- Vegetables: peppers, tomatoes
- Natural Resources/Environment: hedgerows
- Pest Management: biological control, chemical control, cultural control, integrated pest management
Flower thrips and whiteflies are major economic pests of tomato and pose considerable threats as vectors of viruses that can result in major crop losses. Growers are faced with increasing challenges as these pests have developed resistance to nearly all classes of insecticides due to overuse. In an effort to develop a sustainable integrated pest management program, studies have focused on conservation biological control for generalist predators of these pests, specifically the minute pirate bug, Orius insidiosus Say.
The addition of non-crop habitat to large, monoculture crops has been shown to aid in the attraction of natural enemies by providing key resources including refuge and alternative food sources such as nectar and pollen. More recently, the biological control concept of "attract and reward" by combining floral resources with herbivore-induced plant volatiles to potentially increase immigration of natural enemies into crops has gained interest. The effects of HIPVs in combination with habitat manipulation on flower thrips and O. insidiosus, however, have not yet been studied in Florida fruiting vegetables.
This study will highlight the potential for implementing "attract and reward" as part of an integrated pest management program for fruiting vegetables and can provide understanding of the complex relationships among flowering plants, insect pests, and their natural enemies. By improving these systems and emphasizing the use of conservation biological control, insecticides and their associated negative impacts on environmental and human health can be reduced while increasing benefits for growers.

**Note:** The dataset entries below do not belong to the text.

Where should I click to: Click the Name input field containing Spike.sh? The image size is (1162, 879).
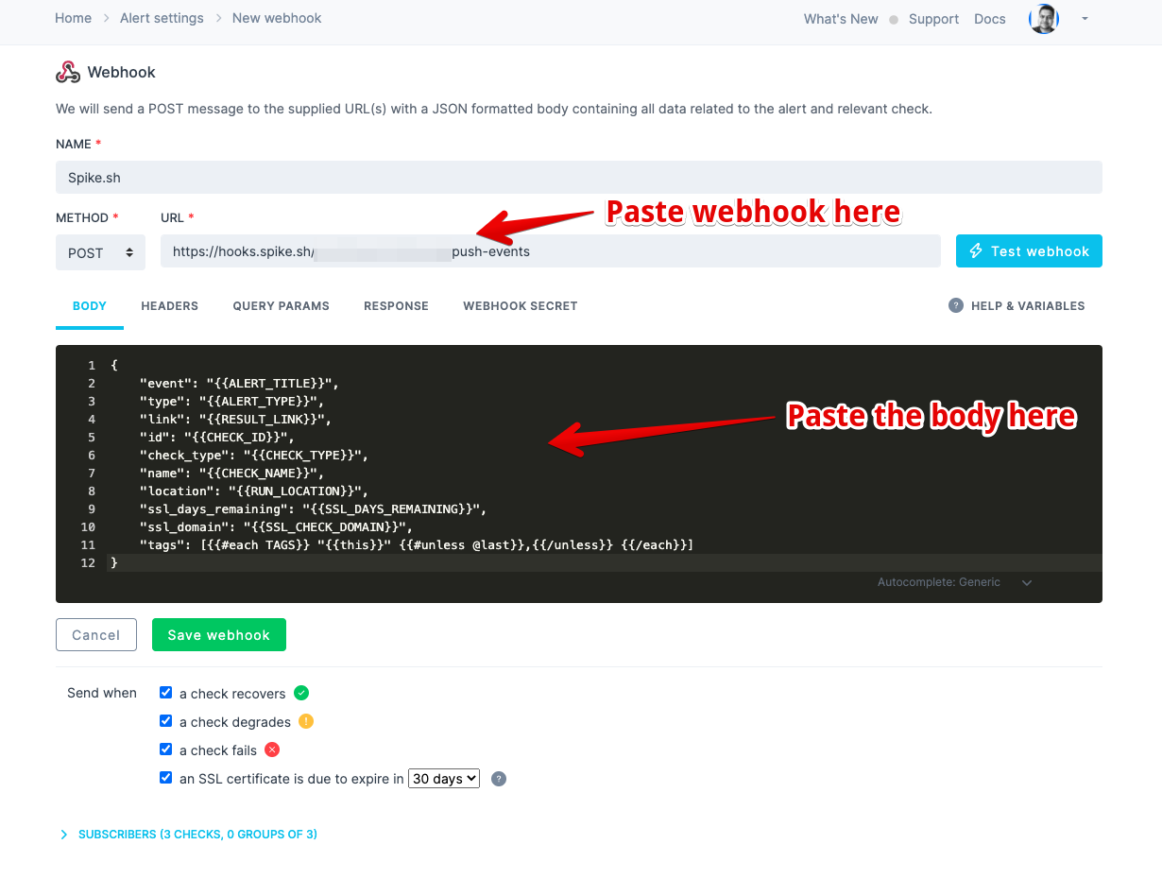[x=579, y=178]
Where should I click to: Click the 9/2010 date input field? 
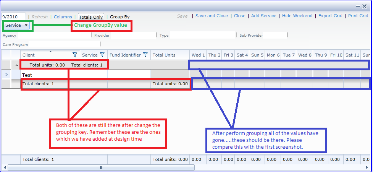click(14, 17)
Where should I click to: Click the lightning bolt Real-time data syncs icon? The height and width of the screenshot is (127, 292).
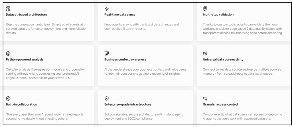coord(107,8)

Results from the study show that companion plant such as Spanish needles and coreopsis decreased significantly the number of thrips, including western flower thrips. In the absence of sex pheromone, the diminution of thrips is mostly located to the row nearby the companion plant. With the sex pheromone, the decrease of thrips was also observed at the 3rd and 6th row. We also tested Methyl salicylate as a potential attractant for natural enemy, but it did not translate to a reduction in thrips density.
Objective 1: Determine if O. insidiosus recruitment and dispersal is increased in pepper fields with "attract and reward" approach combining wildflower hedgerows and semiochemical lures.
Objective 2: Determine if "attract and reward" can reduce populations of flower thrips in the field.
Objective 3: Determine effects of "attract and reward" on pepper yield and quality in the field.